Xolos (Xoloitzcuintli) are national treasures in Mexico, with a history that goes back at least 3,000 years. Mentions of these “strange hairless dogs” appear in the journals of Columbus and other European explorers. Ancient Aztecs named the breed for their dog-headed god Xolotl.

Evil sorcerers are said to be able to change themselves into black dogs in order to prey upon the livestock of the neighbors of these sorcerers. In central Mexico (such as Oaxaca, Tlaxcala and Veracruz), such a sorcerer is known as a Nahual. According to Wikipedia: In Mesoamerican folk religion, a nagual or nahual (both pronounced [na’wal]) is a human being who has the pow-er to transform, shapeshift beyond the premises of the human form; most often believed to be an animal form.

There is a widespread superstition that, in order to become a nagual, you have to do a pact with the devil and offer him something really special. In the Yucatán Peninsula, they go by the name of Huay Chivo. Another supernatural dog in the folk-lore of Yucatán is the Huay Pek (witch-dog in Yucatec Maya), an enormous phantom black dog that attacks anybody that it meets and is said to be an incarnation of the Kakas Bal, an evil spirit.

In more recent times, the Chinantecs and Mixes of Oaxaca believed that a black dog will help the newly dead to cross any body of water to the land of the dead. The Huitzilan believe that a dog carries the dead on their backs to reach the under-world home of the devil.

A folktale from Tlaxcala tells how some hunters saw an enormous black dog one night and they wanted to capture and keep it. It fled at their approach, so one hunter shot and wounded it in a leg.

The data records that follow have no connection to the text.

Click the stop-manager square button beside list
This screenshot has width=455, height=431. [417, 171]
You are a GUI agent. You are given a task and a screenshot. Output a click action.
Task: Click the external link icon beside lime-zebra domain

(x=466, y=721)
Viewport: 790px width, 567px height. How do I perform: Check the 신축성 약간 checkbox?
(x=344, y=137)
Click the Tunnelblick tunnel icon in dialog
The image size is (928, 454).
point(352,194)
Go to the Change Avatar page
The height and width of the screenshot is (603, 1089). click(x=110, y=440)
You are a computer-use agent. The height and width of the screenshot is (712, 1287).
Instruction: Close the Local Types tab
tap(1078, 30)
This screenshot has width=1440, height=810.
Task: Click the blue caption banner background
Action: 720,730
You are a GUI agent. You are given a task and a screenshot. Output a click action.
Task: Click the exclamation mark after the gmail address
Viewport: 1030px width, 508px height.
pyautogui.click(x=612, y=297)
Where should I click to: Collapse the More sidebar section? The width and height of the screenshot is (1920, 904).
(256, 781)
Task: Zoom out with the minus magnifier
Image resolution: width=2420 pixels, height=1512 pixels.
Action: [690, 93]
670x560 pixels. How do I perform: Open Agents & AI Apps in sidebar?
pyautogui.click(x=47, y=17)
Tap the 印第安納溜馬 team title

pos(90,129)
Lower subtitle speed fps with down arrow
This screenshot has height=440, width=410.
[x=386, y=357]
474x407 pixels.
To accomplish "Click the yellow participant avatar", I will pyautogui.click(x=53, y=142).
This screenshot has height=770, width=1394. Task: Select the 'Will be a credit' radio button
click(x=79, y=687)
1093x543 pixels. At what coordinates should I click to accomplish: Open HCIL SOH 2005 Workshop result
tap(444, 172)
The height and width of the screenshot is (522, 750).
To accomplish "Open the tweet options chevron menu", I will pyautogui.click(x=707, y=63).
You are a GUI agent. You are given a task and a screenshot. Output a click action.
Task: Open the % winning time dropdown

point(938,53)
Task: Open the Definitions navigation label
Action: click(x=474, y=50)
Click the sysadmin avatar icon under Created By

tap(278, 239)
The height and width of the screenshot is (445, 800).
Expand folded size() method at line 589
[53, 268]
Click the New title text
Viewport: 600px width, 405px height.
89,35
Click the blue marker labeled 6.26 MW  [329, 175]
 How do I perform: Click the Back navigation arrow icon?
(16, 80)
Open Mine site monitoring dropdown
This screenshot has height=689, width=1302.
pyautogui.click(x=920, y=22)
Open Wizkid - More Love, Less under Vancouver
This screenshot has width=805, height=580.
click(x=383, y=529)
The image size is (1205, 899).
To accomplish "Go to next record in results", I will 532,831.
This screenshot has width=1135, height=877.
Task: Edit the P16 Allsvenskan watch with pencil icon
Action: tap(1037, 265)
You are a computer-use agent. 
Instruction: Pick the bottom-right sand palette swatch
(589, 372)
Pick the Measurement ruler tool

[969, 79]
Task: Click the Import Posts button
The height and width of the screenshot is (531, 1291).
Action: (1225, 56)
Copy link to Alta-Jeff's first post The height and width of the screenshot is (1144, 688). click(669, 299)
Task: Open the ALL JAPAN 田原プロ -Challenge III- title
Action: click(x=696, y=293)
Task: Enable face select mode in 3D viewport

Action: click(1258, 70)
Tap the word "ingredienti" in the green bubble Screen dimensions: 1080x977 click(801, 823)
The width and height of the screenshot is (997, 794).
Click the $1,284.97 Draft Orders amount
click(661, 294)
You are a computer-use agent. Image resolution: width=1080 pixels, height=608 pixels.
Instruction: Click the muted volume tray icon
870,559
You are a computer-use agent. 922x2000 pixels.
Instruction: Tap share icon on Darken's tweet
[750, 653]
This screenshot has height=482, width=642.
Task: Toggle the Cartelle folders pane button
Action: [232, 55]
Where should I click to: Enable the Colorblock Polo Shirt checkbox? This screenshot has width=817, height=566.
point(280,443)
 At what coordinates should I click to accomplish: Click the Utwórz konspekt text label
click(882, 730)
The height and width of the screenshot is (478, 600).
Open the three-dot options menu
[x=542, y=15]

The blood trail led them to a richly furnished peasant hut, whose owner was tending a wound in his leg. They gave up and headed for the nearest village. The locals told them that the peasant was a nahual who could transform into a dog to steal riches.

The Tzeltal and Tzotzil Maya of highland Chiapas in Mexico say that a white dog mated with Eve in the Third Creation, produc-ing Ladinos, while a yellow dog fathered the indigenous peoples.

The Ahuizotl is an Aztec creature said to be half dog or half monkey (some say half human). It lives in the lakes and in wa-tery caverns of Central America. Said to protect the waters, it grabs fishermen and unwary humans with its claw-like hand attached to the end of its tail. Being a cunning animal, it would lure victims with a human childlike cry.

When an unsuspecting victim would come near the water’s edge in search of the crying child, it would meet, instead, the grasp of the Ahuizolt’s tail hand. It was feared by the Aztecs, because it enjoyed chewing the most delicate human parts, but it didn’t consume the human flesh. Instead it allowed the flesh to float on the waters after the victim’s demise.

In order to stop these attacks, fishing villages decided to offer a portion of their catch back to the Ahuizotl. They figured the creature’s primary function in the world was to protect the fish in its home land. Offering the fish was said to diminish the number of human victims that the Ahuizotl took, but it never stopped this creature’s attacks.